Si l’OMS recommande déjà depuis 2006 l’utilisation de l’artésunate pour traiter les adultes atteints de paludisme sévère, dernièrement , l’organisation a revu ses directives et décidé de recommander également le traitement par artésunate pour les enfants. Cette décision se fonde sur les résultats d’un essai clinique réalisé dans neuf pays africains en 2010 et qui conclut que sur 41 enfants traités avec de l’artésunate plutôt qu’avec de la quinine, une vie supplémentaire est sauvée.

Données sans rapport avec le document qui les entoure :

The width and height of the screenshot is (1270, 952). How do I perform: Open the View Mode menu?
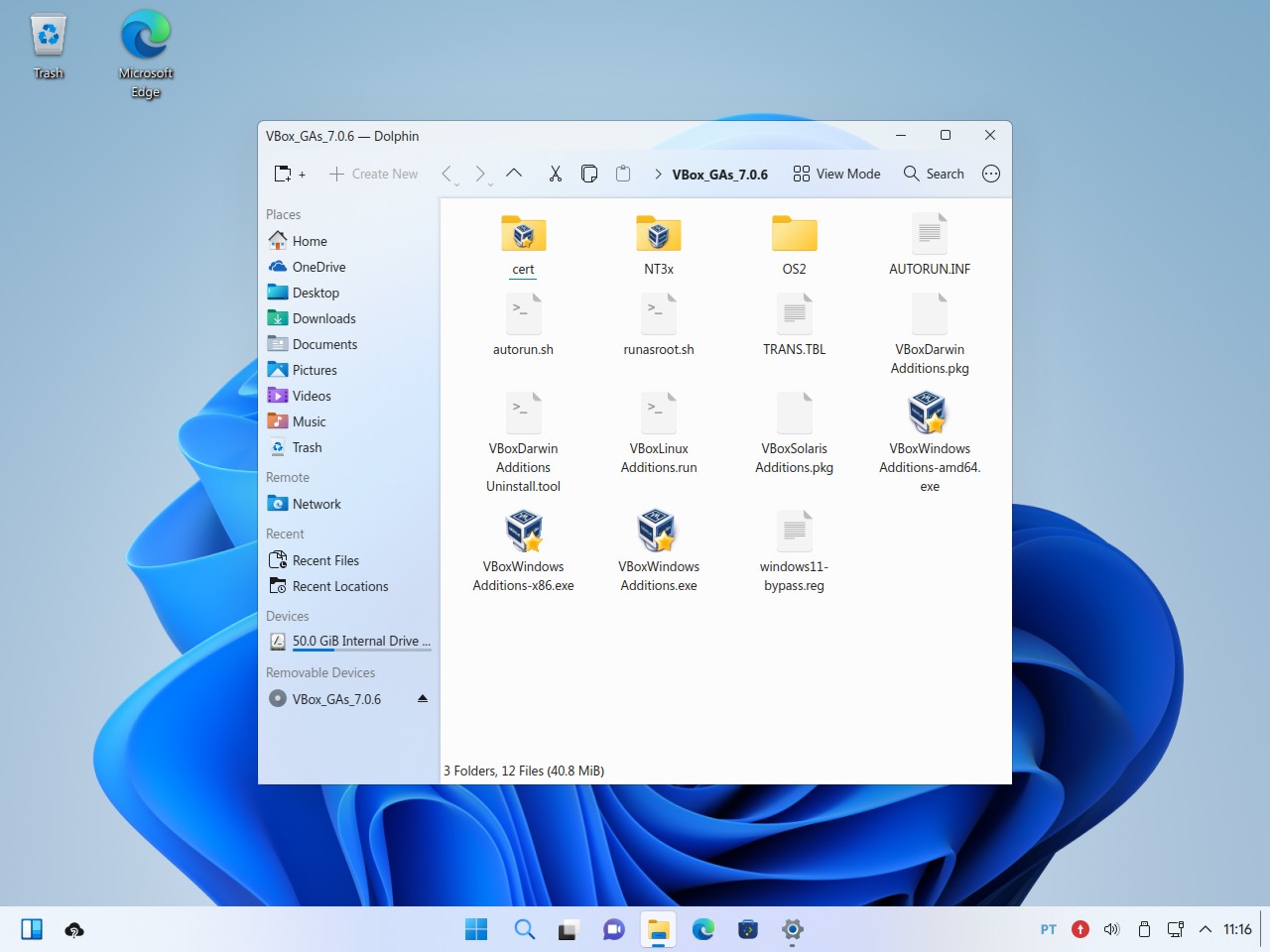[836, 174]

« Il est très rare qu’un médicament présente un avantage aussi évident par rapport à un autre, en particulier pour les maladies négligées comme le paludisme », a indiqué Nathan Ford, coordinateur médical pour la campagne de MSF pour l’accès aux médicaments essentiels.
Au cours des dix dernières années, plusieurs essais cliniques importants ont démontré que l’artésunate était plus sûr, plus facile à utiliser et plus efficace que la quinine. L’artésunate doit être administrée pendant trois jours par perfusion intraveineuse ou par injection intramusculaire quotidienne. Il est dès lors possible de former du personnel non médical pour l’administrer et d’ainsi permettre aux communautés rurales et isolées de profiter d’un traitement efficace.

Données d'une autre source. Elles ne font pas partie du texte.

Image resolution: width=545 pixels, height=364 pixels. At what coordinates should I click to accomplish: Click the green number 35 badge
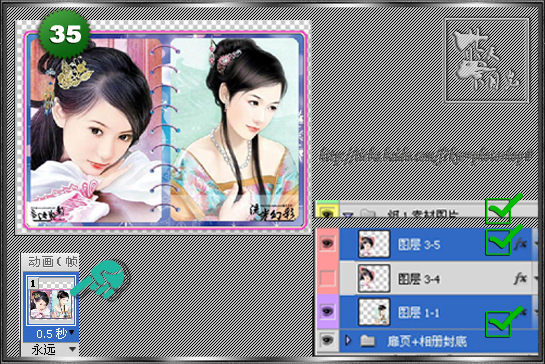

Dans son nouveau rapport intitulé « Making the Switch », MSF répertorie les avantages du traitement par artésunate et les défis que suppose ce changement dans la politique et la pratique.

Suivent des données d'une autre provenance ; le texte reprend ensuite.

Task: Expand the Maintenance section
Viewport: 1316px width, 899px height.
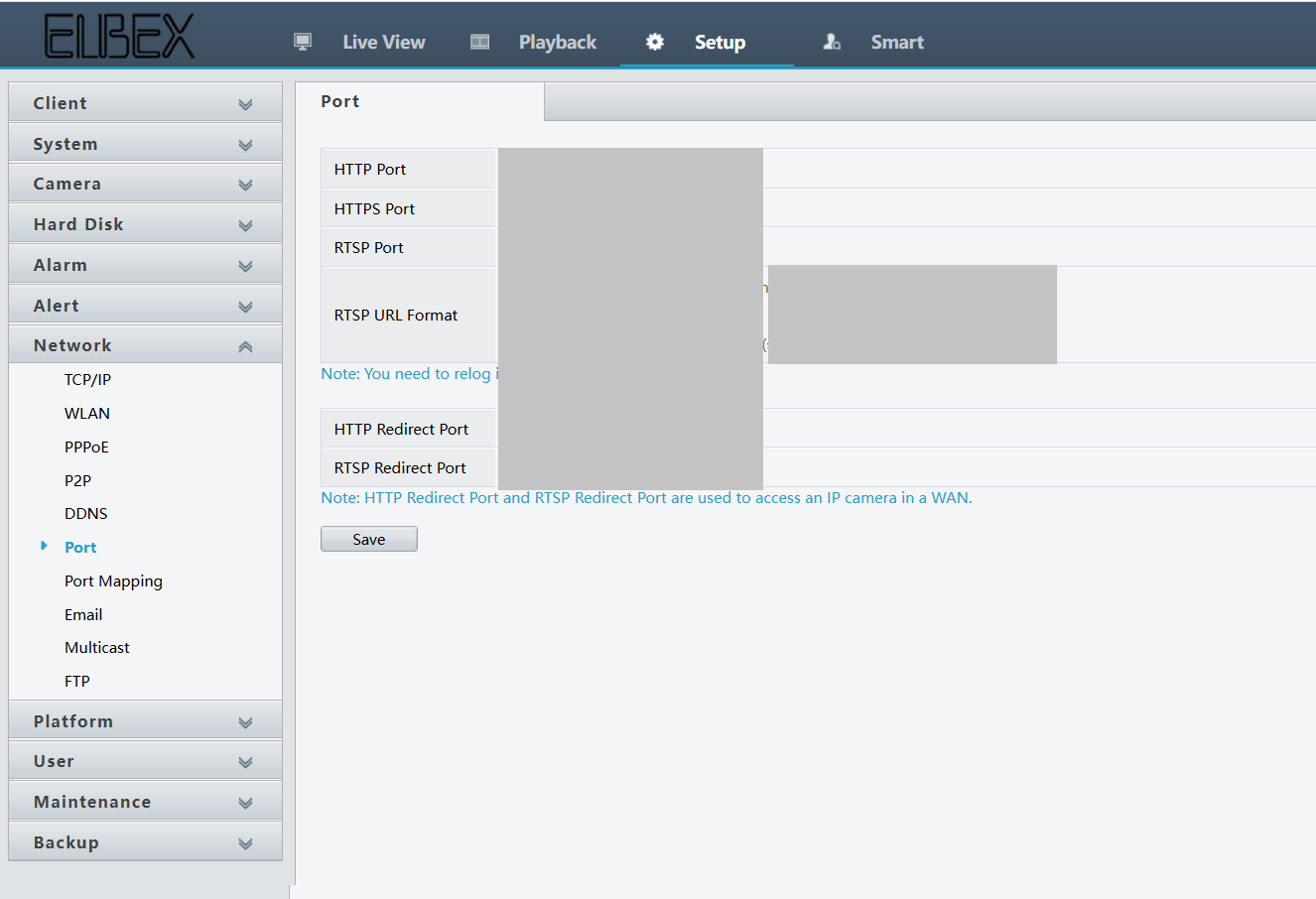Action: click(145, 801)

Le principal obstacle demeure le prix : l’artésunate coûte en effet deux à trois fois plus cher que la quinine – soit environ 3,30 dollars par enfant traité contre 1,30 dollar pour la quinine – et l’adoption du traitement suppose des frais supplémentaires pour la formation des travailleurs de la santé.
« Tout changement dans le protocole entraînant une augmentation des coûts risque de représenter un défi dans les pays où les budgets de la santé sont très serrés », a dit à IRIN M. Ford. MSF estime à 31 millions de dollars par an le coût supplémentaire que suppose l’utilisation du traitement par artésunate dans le monde entier.
M. Ford a dit que les bailleurs de fonds internationaux pourraient absorber ce surcoût relativement facilement, mais qu’ils n’ont pas, traditionnellement, l’habitude de supporter les coûts de traitement des cas de paludisme sévère et qu’ils risquent de se montrer réticents à offrir leur soutien avant que les gouvernements ne prennent l’initiative en modifiant leurs directives nationales.
« Les directives de l’OMS ne sont que le premier pas », a-t-il dit à IRIN. « [Elles] doivent être intégrées dans les directives et les protocoles nationaux et locaux et accompagnées d’une formation adéquate ».
Il y a dix ans, l’OMS a recommandé l’abandon de la chloroquine comme traitement standard pour le paludisme, mais les professionnels de la santé de certains pays africains continuent de la prescrire. « Il faut changer les habitudes et les pratiques en vigueur depuis un certain temps », a ajouté M. Ford.
Mme De Clerk a souligné que même si les directives nationales de l’Ouganda citaient l’artésunate comme une alternative à la quinine, en réalité, le médicament n’était pas disponible. « Pour le gouvernement, le prix est important, et la quinine a une durée de vie très longue. Ils veulent donc se débarrasser de ces stocks d’abord », a-t-elle dit.
L’OMS n’a préqualifié qu’un seul fabricant pour produire l’artésunate, mais MSF espère que la hausse de la demande encouragera un plus grand nombre d’entre eux à investir le marché afin d’améliorer l’approvisionnement, réduire le prix et faire en sorte que le soutien des bailleurs de fonds à long terme ne soit plus nécessaire.
« Ce que nous voulons, c’est que les bailleurs de fonds envoient un message très clair pour dire que tous les pays qui décident d’adopter le traitement par artésunate bénéficieront de notre soutien pour couvrir les coûts à court terme », a ajouté M. Ford.